** WHAT YOU HAVE TO DO **
Begin at the line that contains "Where should I click to: Click" and repeat every line from there to the end of the records below, inclusive, without adding any other line.

** SUPPLIED DATA **

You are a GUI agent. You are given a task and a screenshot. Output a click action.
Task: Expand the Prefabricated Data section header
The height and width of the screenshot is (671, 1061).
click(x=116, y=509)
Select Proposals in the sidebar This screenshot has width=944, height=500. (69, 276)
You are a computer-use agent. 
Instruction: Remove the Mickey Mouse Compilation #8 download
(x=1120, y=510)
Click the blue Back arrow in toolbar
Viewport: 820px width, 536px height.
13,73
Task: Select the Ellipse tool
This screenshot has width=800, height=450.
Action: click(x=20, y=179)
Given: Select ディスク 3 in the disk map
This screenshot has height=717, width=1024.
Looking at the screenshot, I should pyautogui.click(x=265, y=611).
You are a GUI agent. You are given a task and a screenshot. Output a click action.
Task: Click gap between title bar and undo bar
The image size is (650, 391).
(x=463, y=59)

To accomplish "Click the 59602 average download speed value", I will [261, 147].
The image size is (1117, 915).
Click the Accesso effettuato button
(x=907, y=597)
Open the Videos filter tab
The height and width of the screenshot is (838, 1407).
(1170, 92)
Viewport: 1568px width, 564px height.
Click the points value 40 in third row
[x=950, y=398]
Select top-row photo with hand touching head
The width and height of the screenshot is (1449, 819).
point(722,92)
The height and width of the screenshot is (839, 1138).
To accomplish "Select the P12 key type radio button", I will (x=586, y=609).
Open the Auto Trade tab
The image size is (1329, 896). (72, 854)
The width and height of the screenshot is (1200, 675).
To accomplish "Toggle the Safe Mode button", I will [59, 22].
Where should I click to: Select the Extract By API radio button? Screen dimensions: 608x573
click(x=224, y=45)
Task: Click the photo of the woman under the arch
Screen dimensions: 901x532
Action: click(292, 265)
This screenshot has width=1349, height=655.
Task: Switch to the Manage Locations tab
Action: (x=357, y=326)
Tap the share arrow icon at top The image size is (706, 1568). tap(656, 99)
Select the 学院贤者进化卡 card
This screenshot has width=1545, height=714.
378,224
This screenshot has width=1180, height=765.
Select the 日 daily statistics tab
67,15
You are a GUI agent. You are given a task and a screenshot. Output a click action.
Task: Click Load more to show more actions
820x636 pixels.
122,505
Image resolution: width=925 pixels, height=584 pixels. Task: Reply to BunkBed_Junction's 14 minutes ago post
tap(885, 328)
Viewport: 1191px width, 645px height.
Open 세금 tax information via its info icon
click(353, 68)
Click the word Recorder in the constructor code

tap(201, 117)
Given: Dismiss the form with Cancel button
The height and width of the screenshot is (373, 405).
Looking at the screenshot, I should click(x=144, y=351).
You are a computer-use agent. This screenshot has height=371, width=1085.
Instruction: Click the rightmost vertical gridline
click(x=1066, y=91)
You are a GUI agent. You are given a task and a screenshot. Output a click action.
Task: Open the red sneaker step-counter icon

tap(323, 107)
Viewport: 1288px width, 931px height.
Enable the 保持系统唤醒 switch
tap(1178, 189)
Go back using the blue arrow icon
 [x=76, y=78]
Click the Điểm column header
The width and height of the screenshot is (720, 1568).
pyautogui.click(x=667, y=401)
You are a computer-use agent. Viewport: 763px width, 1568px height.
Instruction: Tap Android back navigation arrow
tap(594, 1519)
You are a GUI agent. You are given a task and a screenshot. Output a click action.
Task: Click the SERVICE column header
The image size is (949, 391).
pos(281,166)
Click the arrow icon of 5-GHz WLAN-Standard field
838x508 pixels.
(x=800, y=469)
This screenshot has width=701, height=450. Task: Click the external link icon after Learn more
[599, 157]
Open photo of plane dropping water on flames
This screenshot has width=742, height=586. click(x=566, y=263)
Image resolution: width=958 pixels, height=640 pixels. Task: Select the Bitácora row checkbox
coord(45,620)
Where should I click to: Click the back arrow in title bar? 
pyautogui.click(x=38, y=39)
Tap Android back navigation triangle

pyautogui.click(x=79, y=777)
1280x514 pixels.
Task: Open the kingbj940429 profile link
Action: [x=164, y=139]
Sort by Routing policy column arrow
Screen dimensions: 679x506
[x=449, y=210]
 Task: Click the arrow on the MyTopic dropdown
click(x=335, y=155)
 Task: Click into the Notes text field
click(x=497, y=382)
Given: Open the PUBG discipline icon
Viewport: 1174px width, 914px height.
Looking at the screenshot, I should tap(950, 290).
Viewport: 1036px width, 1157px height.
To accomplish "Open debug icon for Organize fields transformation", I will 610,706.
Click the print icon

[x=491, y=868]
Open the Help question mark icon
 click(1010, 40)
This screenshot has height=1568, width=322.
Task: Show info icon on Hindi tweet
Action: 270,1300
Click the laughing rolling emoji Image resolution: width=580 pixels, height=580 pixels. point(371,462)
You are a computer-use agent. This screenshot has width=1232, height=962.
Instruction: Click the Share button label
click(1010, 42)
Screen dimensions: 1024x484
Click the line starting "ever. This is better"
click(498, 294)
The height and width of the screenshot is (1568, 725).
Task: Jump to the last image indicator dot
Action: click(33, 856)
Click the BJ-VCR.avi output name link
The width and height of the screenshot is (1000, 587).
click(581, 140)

** RESULT OF THE TASK **
Where should I click to: Click the back arrow in title bar? 
pyautogui.click(x=38, y=39)
Tap Android back navigation triangle

pyautogui.click(x=79, y=777)
1280x514 pixels.
Task: Open the kingbj940429 profile link
Action: [x=164, y=139]
Sort by Routing policy column arrow
Screen dimensions: 679x506
[x=449, y=210]
 Task: Click the arrow on the MyTopic dropdown
click(x=335, y=155)
 Task: Click into the Notes text field
click(x=497, y=382)
Given: Open the PUBG discipline icon
Viewport: 1174px width, 914px height.
Looking at the screenshot, I should tap(950, 290).
Viewport: 1036px width, 1157px height.
To accomplish "Open debug icon for Organize fields transformation", I will 610,706.
Click the print icon

[x=491, y=868]
Open the Help question mark icon
 click(1010, 40)
This screenshot has height=1568, width=322.
Task: Show info icon on Hindi tweet
Action: 270,1300
Click the laughing rolling emoji Image resolution: width=580 pixels, height=580 pixels. point(371,462)
You are a computer-use agent. This screenshot has width=1232, height=962.
Instruction: Click the Share button label
click(1010, 42)
Screen dimensions: 1024x484
Click the line starting "ever. This is better"
click(498, 294)
The height and width of the screenshot is (1568, 725).
Task: Jump to the last image indicator dot
Action: click(33, 856)
Click the BJ-VCR.avi output name link
The width and height of the screenshot is (1000, 587).
click(581, 140)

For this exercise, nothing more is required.